(Enregistrements de pointage pour textes et éléments)
--*--
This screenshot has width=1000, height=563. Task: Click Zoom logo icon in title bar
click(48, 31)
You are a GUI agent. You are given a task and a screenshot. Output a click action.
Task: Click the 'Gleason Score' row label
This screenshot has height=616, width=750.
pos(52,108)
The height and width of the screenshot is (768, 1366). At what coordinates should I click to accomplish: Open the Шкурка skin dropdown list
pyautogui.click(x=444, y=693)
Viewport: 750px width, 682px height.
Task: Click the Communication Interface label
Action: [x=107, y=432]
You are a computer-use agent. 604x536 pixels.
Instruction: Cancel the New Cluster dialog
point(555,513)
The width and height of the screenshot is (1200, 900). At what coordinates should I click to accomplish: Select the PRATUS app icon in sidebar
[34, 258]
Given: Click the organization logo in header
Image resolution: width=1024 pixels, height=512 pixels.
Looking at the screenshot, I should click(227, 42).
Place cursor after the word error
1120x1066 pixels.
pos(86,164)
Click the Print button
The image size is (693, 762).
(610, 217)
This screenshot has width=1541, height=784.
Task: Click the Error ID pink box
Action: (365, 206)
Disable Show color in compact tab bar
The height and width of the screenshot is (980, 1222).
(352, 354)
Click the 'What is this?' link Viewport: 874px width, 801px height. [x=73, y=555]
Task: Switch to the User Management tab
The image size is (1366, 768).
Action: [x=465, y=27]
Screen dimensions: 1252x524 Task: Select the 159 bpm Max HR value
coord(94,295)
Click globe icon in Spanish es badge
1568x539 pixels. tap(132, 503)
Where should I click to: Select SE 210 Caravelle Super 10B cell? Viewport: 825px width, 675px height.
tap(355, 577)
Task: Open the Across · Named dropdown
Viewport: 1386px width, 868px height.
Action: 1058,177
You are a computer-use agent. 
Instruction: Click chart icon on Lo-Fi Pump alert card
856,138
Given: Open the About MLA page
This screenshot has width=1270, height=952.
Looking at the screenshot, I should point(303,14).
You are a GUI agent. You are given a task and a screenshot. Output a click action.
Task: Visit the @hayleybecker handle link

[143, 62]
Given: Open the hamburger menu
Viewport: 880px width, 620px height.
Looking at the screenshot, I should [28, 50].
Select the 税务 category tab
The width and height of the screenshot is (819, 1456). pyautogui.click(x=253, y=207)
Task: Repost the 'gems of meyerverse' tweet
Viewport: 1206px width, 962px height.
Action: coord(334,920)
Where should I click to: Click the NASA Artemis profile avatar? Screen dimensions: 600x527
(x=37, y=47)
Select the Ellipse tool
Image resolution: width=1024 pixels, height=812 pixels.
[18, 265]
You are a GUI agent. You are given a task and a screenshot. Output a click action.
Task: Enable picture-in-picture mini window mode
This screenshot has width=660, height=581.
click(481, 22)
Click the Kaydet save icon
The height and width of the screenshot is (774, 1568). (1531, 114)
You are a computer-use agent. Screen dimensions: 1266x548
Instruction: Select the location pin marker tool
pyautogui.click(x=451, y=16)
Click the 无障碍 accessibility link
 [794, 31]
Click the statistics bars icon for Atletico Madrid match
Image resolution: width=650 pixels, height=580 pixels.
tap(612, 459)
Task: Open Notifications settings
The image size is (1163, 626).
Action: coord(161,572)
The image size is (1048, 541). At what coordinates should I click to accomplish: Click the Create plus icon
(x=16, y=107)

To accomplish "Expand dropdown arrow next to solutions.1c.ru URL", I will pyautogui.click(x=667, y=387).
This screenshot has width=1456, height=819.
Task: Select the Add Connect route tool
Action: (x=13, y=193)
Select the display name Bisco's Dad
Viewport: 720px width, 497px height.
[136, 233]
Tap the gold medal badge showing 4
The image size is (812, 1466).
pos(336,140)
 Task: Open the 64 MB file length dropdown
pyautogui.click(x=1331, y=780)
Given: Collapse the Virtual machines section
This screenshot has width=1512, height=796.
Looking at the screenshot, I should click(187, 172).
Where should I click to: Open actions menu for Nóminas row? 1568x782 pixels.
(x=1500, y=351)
--*--
# Énoncé:
Recopiez ces lignes telles quelles, sans en omettre aucune ni rien y modifier.

# Réponse:
This screenshot has width=1000, height=563. Task: Click Zoom logo icon in title bar
click(48, 31)
You are a GUI agent. You are given a task and a screenshot. Output a click action.
Task: Click the 'Gleason Score' row label
This screenshot has height=616, width=750.
pos(52,108)
The height and width of the screenshot is (768, 1366). At what coordinates should I click to accomplish: Open the Шкурка skin dropdown list
pyautogui.click(x=444, y=693)
Viewport: 750px width, 682px height.
Task: Click the Communication Interface label
Action: [x=107, y=432]
You are a computer-use agent. 604x536 pixels.
Instruction: Cancel the New Cluster dialog
point(555,513)
The width and height of the screenshot is (1200, 900). At what coordinates should I click to accomplish: Select the PRATUS app icon in sidebar
[34, 258]
Given: Click the organization logo in header
Image resolution: width=1024 pixels, height=512 pixels.
Looking at the screenshot, I should click(227, 42).
Place cursor after the word error
1120x1066 pixels.
pos(86,164)
Click the Print button
The image size is (693, 762).
(610, 217)
This screenshot has width=1541, height=784.
Task: Click the Error ID pink box
Action: (365, 206)
Disable Show color in compact tab bar
The height and width of the screenshot is (980, 1222).
(352, 354)
Click the 'What is this?' link Viewport: 874px width, 801px height. [x=73, y=555]
Task: Switch to the User Management tab
The image size is (1366, 768).
Action: [x=465, y=27]
Screen dimensions: 1252x524 Task: Select the 159 bpm Max HR value
coord(94,295)
Click globe icon in Spanish es badge
1568x539 pixels. tap(132, 503)
Where should I click to: Select SE 210 Caravelle Super 10B cell? Viewport: 825px width, 675px height.
tap(355, 577)
Task: Open the Across · Named dropdown
Viewport: 1386px width, 868px height.
Action: 1058,177
You are a computer-use agent. 
Instruction: Click chart icon on Lo-Fi Pump alert card
856,138
Given: Open the About MLA page
This screenshot has width=1270, height=952.
Looking at the screenshot, I should point(303,14).
You are a GUI agent. You are given a task and a screenshot. Output a click action.
Task: Visit the @hayleybecker handle link

[143, 62]
Given: Open the hamburger menu
Viewport: 880px width, 620px height.
Looking at the screenshot, I should [28, 50].
Select the 税务 category tab
The width and height of the screenshot is (819, 1456). pyautogui.click(x=253, y=207)
Task: Repost the 'gems of meyerverse' tweet
Viewport: 1206px width, 962px height.
Action: coord(334,920)
Where should I click to: Click the NASA Artemis profile avatar? Screen dimensions: 600x527
(x=37, y=47)
Select the Ellipse tool
Image resolution: width=1024 pixels, height=812 pixels.
[18, 265]
You are a GUI agent. You are given a task and a screenshot. Output a click action.
Task: Enable picture-in-picture mini window mode
This screenshot has width=660, height=581.
click(481, 22)
Click the Kaydet save icon
The height and width of the screenshot is (774, 1568). (1531, 114)
You are a computer-use agent. Screen dimensions: 1266x548
Instruction: Select the location pin marker tool
pyautogui.click(x=451, y=16)
Click the 无障碍 accessibility link
 [794, 31]
Click the statistics bars icon for Atletico Madrid match
Image resolution: width=650 pixels, height=580 pixels.
tap(612, 459)
Task: Open Notifications settings
The image size is (1163, 626).
Action: coord(161,572)
The image size is (1048, 541). At what coordinates should I click to accomplish: Click the Create plus icon
(x=16, y=107)

To accomplish "Expand dropdown arrow next to solutions.1c.ru URL", I will pyautogui.click(x=667, y=387).
This screenshot has width=1456, height=819.
Task: Select the Add Connect route tool
Action: (x=13, y=193)
Select the display name Bisco's Dad
Viewport: 720px width, 497px height.
[136, 233]
Tap the gold medal badge showing 4
The image size is (812, 1466).
pos(336,140)
 Task: Open the 64 MB file length dropdown
pyautogui.click(x=1331, y=780)
Given: Collapse the Virtual machines section
This screenshot has width=1512, height=796.
Looking at the screenshot, I should click(187, 172).
Where should I click to: Open actions menu for Nóminas row? 1568x782 pixels.
(x=1500, y=351)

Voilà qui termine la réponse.